Mender setup at ECS

I’m working on setting up Mender at AWS ECS at this moment:

  • Mender 2.3.0
  • using S3 as storage backend, no storage-proxy and minio.

Entire setup seems working for me at this moment: I can add a add/decommission the device(s), run the deployment, but I faced a strange issue when trying to upload an artifact over CLI:

FAILURE: artifact upload failed with status 504, reason: <html>
<head><title>504 Gateway Time-out</title></head>

Artifact looks fine for me, and it was generated with last version mender-artifact (3.3.0):

Artifact file 'test-release-1.0.mender' validated successfully

API gateway log:

2020/04/27 12:01:34 [warn] 54#54: *3950 a client request body is buffered to a temporary file /usr/local/openresty/nginx/client_body_temp/0000000007 while sending to client, client: <client>, server: <server>, request: "POST /api/management/v1/deployments/artifacts HTTP/1.1", host: "<server>"

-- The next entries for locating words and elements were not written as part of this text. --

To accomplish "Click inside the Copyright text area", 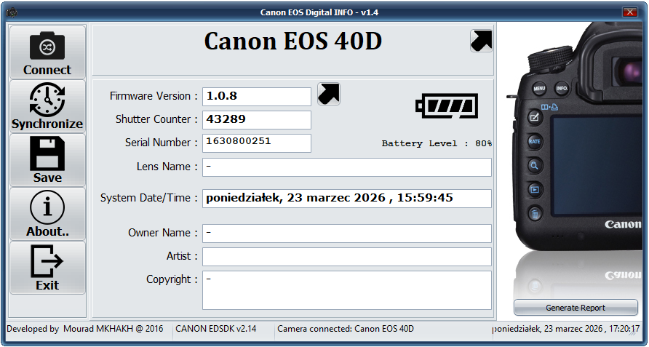I will 346,290.
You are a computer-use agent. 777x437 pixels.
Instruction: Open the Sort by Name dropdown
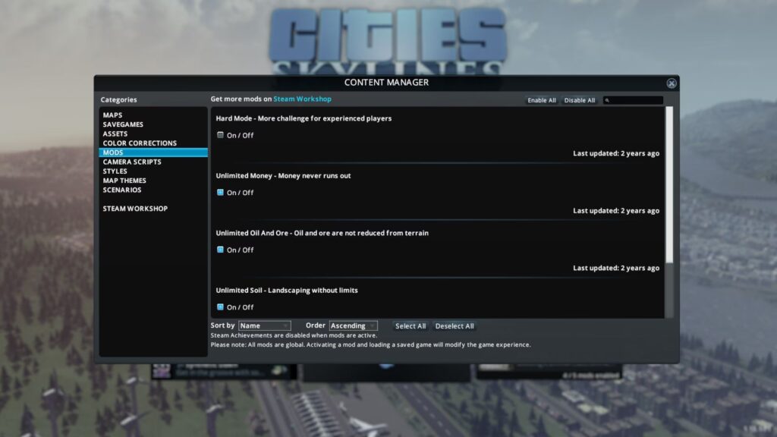(264, 325)
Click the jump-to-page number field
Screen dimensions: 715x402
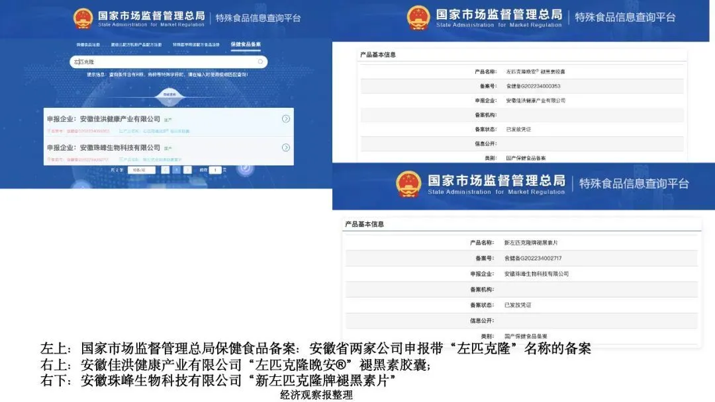pos(215,170)
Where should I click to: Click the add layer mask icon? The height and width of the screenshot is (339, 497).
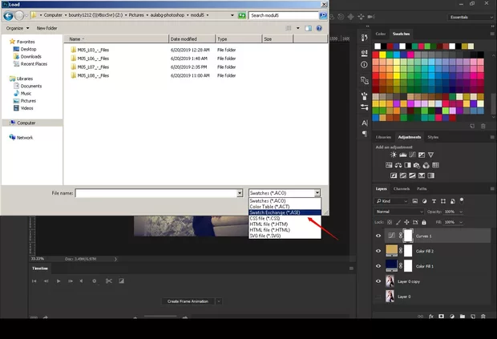(442, 317)
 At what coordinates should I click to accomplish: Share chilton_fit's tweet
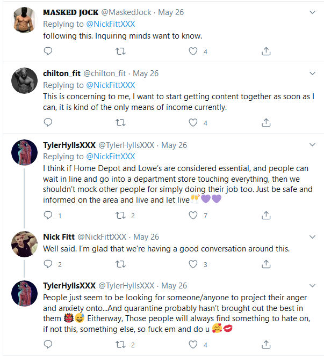tap(265, 122)
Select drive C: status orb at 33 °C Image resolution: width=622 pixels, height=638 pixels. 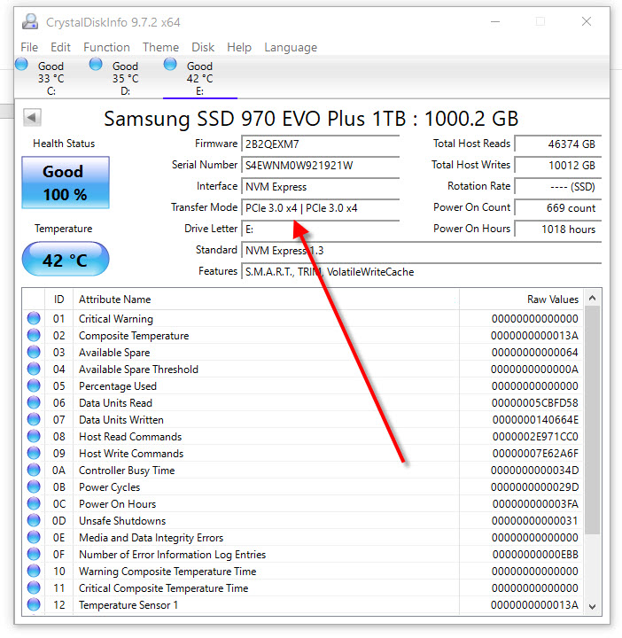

mender-deployments log related entry:

time="2020-04-27T12:01:52Z" level=error msg="unexpected EOF" file=view.go func="view.(*RESTView).RenderError" line=53 request_id=<request_id> user_id=<user>

time="2020-04-27T12:01:52Z" level=info msg="400 539196549μs POST /api/management/v1/deployments/artifacts HTTP/1.0 - Mozilla/5.0 (Windows NT 10.0; Win64; x64; rv:75.0) Gecko/20100101 Firefox/75.0" file=middleware.go func="accesslog.(*AccessLogMiddleware).MiddlewareFunc.func1" line=60 request_id=<request_id> user_id=<user_id>

Test demo images loads just fine using both CLI tool and UI.

Questions:

  1. How could I check the artifact other than using mender-artifact validate?
  2. Is it OK to exclude storage-proxy and minio from the setup in case of using AWS S3 as a storage?

Hello @imort welcome to Mender hub.

As far as I know removing the storage-proxy and minio should be ok if using S3, although perhaps @tranchitella or @merlin know better.

Are you able to upload that artifact through the Web UI?

The artifact format is actually just a tarball with the payload and some metadata. You can use “tar” to extract the contents but if the mender-artifact validate command succeeded, I’m not sure that will be helpful.

Drew

@imort if you are uploading large files, please have a look here:

If you are using an AWS load balancer in front of Mender, edit its configuration using the AWS console and increase the idle timeout accordingly.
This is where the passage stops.